EXERCISE TASK: Reproduce every item below word for word, keeping each line unchanged.

** START OF EXTRACTED RECORDS **

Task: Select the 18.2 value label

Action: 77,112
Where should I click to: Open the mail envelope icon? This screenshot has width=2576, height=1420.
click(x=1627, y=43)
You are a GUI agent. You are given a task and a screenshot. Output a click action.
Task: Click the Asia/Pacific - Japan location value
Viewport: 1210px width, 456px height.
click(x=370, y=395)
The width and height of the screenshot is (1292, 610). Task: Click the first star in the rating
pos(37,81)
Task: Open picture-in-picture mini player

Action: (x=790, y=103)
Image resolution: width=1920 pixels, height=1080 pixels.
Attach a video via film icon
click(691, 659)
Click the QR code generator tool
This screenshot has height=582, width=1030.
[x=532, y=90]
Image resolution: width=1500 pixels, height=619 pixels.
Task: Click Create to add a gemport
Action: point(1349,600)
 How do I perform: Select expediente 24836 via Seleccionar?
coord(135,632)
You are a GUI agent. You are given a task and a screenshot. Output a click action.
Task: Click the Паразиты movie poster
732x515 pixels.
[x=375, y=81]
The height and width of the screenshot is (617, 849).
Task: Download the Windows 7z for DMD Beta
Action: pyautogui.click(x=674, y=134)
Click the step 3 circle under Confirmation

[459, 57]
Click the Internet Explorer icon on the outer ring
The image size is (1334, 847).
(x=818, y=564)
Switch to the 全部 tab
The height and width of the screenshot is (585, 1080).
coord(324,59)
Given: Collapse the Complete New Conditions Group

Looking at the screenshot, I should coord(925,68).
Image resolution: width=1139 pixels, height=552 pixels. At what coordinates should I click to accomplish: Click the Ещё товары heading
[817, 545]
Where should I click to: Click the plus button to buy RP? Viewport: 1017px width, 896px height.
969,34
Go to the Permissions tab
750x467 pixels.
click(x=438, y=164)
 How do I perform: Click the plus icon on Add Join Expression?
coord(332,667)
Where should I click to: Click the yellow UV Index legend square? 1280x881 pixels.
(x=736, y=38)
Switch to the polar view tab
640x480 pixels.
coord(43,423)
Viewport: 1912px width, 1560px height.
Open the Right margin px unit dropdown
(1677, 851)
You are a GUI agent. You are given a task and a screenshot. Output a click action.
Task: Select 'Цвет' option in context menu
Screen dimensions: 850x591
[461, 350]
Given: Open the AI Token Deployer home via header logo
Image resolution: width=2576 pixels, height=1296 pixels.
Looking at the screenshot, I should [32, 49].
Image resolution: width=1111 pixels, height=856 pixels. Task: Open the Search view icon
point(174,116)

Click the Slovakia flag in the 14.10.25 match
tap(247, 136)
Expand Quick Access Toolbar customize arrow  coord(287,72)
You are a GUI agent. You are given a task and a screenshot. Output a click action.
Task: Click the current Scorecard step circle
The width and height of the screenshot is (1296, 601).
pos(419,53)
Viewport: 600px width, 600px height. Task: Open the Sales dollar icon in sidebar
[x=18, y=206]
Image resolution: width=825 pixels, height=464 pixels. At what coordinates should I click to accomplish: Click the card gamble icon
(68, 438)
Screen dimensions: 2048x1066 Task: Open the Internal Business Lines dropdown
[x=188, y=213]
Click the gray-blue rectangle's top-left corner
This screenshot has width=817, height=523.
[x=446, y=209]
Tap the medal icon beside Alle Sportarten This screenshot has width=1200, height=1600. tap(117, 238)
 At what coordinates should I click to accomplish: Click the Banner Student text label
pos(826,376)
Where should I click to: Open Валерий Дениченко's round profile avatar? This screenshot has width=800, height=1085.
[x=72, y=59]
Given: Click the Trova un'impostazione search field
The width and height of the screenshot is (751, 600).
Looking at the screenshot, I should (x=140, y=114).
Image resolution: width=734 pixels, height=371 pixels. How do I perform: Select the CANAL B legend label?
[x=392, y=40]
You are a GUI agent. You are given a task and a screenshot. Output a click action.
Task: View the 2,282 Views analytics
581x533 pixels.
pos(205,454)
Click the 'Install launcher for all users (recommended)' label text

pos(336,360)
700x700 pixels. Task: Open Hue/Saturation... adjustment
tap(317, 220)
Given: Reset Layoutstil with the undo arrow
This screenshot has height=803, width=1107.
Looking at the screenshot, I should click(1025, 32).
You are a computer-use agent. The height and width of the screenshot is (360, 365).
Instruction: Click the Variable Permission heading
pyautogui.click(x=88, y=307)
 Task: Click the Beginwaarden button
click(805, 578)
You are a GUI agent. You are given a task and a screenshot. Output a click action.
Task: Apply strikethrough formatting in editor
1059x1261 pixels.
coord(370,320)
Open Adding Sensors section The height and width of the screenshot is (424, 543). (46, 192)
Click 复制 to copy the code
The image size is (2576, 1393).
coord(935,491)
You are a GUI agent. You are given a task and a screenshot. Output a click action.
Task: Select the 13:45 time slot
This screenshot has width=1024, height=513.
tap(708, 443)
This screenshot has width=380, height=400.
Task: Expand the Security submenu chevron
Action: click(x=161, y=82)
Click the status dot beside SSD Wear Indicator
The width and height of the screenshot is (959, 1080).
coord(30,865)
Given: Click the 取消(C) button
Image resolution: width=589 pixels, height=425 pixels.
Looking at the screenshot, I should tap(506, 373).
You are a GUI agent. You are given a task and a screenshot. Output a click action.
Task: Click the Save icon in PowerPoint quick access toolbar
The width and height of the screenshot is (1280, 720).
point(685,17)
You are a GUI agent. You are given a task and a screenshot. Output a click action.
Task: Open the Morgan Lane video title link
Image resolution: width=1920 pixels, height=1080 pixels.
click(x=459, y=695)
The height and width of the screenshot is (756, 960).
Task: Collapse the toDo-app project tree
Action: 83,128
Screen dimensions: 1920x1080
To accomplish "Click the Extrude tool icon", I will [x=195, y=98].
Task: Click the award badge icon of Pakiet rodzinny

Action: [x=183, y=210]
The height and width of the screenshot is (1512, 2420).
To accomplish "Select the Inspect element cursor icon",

** END OF EXTRACTED RECORDS **

TASK RESULT:
Task: Select the 18.2 value label

Action: 77,112
Where should I click to: Open the mail envelope icon? This screenshot has width=2576, height=1420.
click(x=1627, y=43)
You are a GUI agent. You are given a task and a screenshot. Output a click action.
Task: Click the Asia/Pacific - Japan location value
Viewport: 1210px width, 456px height.
click(x=370, y=395)
The width and height of the screenshot is (1292, 610). Task: Click the first star in the rating
pos(37,81)
Task: Open picture-in-picture mini player

Action: (x=790, y=103)
Image resolution: width=1920 pixels, height=1080 pixels.
Attach a video via film icon
click(691, 659)
Click the QR code generator tool
This screenshot has height=582, width=1030.
[x=532, y=90]
Image resolution: width=1500 pixels, height=619 pixels.
Task: Click Create to add a gemport
Action: point(1349,600)
 How do I perform: Select expediente 24836 via Seleccionar?
coord(135,632)
You are a GUI agent. You are given a task and a screenshot. Output a click action.
Task: Click the Паразиты movie poster
732x515 pixels.
[x=375, y=81]
The height and width of the screenshot is (617, 849).
Task: Download the Windows 7z for DMD Beta
Action: pyautogui.click(x=674, y=134)
Click the step 3 circle under Confirmation

[459, 57]
Click the Internet Explorer icon on the outer ring
The image size is (1334, 847).
(x=818, y=564)
Switch to the 全部 tab
The height and width of the screenshot is (585, 1080).
coord(324,59)
Given: Collapse the Complete New Conditions Group

Looking at the screenshot, I should coord(925,68).
Image resolution: width=1139 pixels, height=552 pixels. At what coordinates should I click to accomplish: Click the Ещё товары heading
[817, 545]
Where should I click to: Click the plus button to buy RP? Viewport: 1017px width, 896px height.
969,34
Go to the Permissions tab
750x467 pixels.
click(x=438, y=164)
 How do I perform: Click the plus icon on Add Join Expression?
coord(332,667)
Where should I click to: Click the yellow UV Index legend square? 1280x881 pixels.
(x=736, y=38)
Switch to the polar view tab
640x480 pixels.
coord(43,423)
Viewport: 1912px width, 1560px height.
Open the Right margin px unit dropdown
(1677, 851)
You are a GUI agent. You are given a task and a screenshot. Output a click action.
Task: Select 'Цвет' option in context menu
Screen dimensions: 850x591
[461, 350]
Given: Open the AI Token Deployer home via header logo
Image resolution: width=2576 pixels, height=1296 pixels.
Looking at the screenshot, I should [32, 49].
Image resolution: width=1111 pixels, height=856 pixels. Task: Open the Search view icon
point(174,116)

Click the Slovakia flag in the 14.10.25 match
tap(247, 136)
Expand Quick Access Toolbar customize arrow  coord(287,72)
You are a GUI agent. You are given a task and a screenshot. Output a click action.
Task: Click the current Scorecard step circle
The width and height of the screenshot is (1296, 601).
pos(419,53)
Viewport: 600px width, 600px height. Task: Open the Sales dollar icon in sidebar
[x=18, y=206]
Image resolution: width=825 pixels, height=464 pixels. At what coordinates should I click to accomplish: Click the card gamble icon
(68, 438)
Screen dimensions: 2048x1066 Task: Open the Internal Business Lines dropdown
[x=188, y=213]
Click the gray-blue rectangle's top-left corner
This screenshot has width=817, height=523.
[x=446, y=209]
Tap the medal icon beside Alle Sportarten This screenshot has width=1200, height=1600. tap(117, 238)
 At what coordinates should I click to accomplish: Click the Banner Student text label
pos(826,376)
Where should I click to: Open Валерий Дениченко's round profile avatar? This screenshot has width=800, height=1085.
[x=72, y=59]
Given: Click the Trova un'impostazione search field
The width and height of the screenshot is (751, 600).
Looking at the screenshot, I should (x=140, y=114).
Image resolution: width=734 pixels, height=371 pixels. How do I perform: Select the CANAL B legend label?
[x=392, y=40]
You are a GUI agent. You are given a task and a screenshot. Output a click action.
Task: View the 2,282 Views analytics
581x533 pixels.
pos(205,454)
Click the 'Install launcher for all users (recommended)' label text

pos(336,360)
700x700 pixels. Task: Open Hue/Saturation... adjustment
tap(317, 220)
Given: Reset Layoutstil with the undo arrow
This screenshot has height=803, width=1107.
Looking at the screenshot, I should click(1025, 32).
You are a computer-use agent. The height and width of the screenshot is (360, 365).
Instruction: Click the Variable Permission heading
pyautogui.click(x=88, y=307)
 Task: Click the Beginwaarden button
click(805, 578)
You are a GUI agent. You are given a task and a screenshot. Output a click action.
Task: Apply strikethrough formatting in editor
1059x1261 pixels.
coord(370,320)
Open Adding Sensors section The height and width of the screenshot is (424, 543). (46, 192)
Click 复制 to copy the code
The image size is (2576, 1393).
coord(935,491)
You are a GUI agent. You are given a task and a screenshot. Output a click action.
Task: Select the 13:45 time slot
This screenshot has width=1024, height=513.
tap(708, 443)
This screenshot has width=380, height=400.
Task: Expand the Security submenu chevron
Action: click(x=161, y=82)
Click the status dot beside SSD Wear Indicator
The width and height of the screenshot is (959, 1080).
coord(30,865)
Given: Click the 取消(C) button
Image resolution: width=589 pixels, height=425 pixels.
Looking at the screenshot, I should tap(506, 373).
You are a GUI agent. You are given a task and a screenshot. Output a click action.
Task: Click the Save icon in PowerPoint quick access toolbar
The width and height of the screenshot is (1280, 720).
point(685,17)
You are a GUI agent. You are given a task and a screenshot. Output a click action.
Task: Open the Morgan Lane video title link
Image resolution: width=1920 pixels, height=1080 pixels.
click(x=459, y=695)
The height and width of the screenshot is (756, 960).
Task: Collapse the toDo-app project tree
Action: 83,128
Screen dimensions: 1920x1080
To accomplish "Click the Extrude tool icon", I will [x=195, y=98].
Task: Click the award badge icon of Pakiet rodzinny

Action: [x=183, y=210]
The height and width of the screenshot is (1512, 2420).
To accomplish "Select the Inspect element cursor icon",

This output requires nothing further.